(Challenge): Could you rewrite the lines beginning at the one that contains "Viewport: 584px width, 408px height." and running through the last line, changing "getting started" to "logging in" and leaving everything else the same?

· · · · ·

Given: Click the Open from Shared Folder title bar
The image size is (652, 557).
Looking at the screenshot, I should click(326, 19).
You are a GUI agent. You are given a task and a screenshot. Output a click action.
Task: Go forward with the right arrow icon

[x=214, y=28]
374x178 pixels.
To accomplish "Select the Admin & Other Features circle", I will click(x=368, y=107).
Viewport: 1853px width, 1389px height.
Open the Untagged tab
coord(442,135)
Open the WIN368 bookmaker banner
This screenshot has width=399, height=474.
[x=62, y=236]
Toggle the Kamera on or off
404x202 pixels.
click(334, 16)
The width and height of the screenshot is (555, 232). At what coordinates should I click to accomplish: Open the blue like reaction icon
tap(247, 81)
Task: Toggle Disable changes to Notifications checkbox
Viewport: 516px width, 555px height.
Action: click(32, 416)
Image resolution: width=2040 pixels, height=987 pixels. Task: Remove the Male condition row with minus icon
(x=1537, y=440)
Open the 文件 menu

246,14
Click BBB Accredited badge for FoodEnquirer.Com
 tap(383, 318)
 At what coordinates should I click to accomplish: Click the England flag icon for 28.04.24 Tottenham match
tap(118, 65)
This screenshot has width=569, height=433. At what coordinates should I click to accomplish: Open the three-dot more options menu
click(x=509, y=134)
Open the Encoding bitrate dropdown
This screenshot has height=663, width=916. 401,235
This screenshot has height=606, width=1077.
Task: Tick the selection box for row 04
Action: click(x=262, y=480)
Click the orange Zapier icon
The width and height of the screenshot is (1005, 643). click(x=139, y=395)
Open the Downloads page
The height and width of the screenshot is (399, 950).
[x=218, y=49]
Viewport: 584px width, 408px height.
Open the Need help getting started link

· · · · ·

(Right answer):
Viewport: 584px width, 408px height.
Open the Need help logging in link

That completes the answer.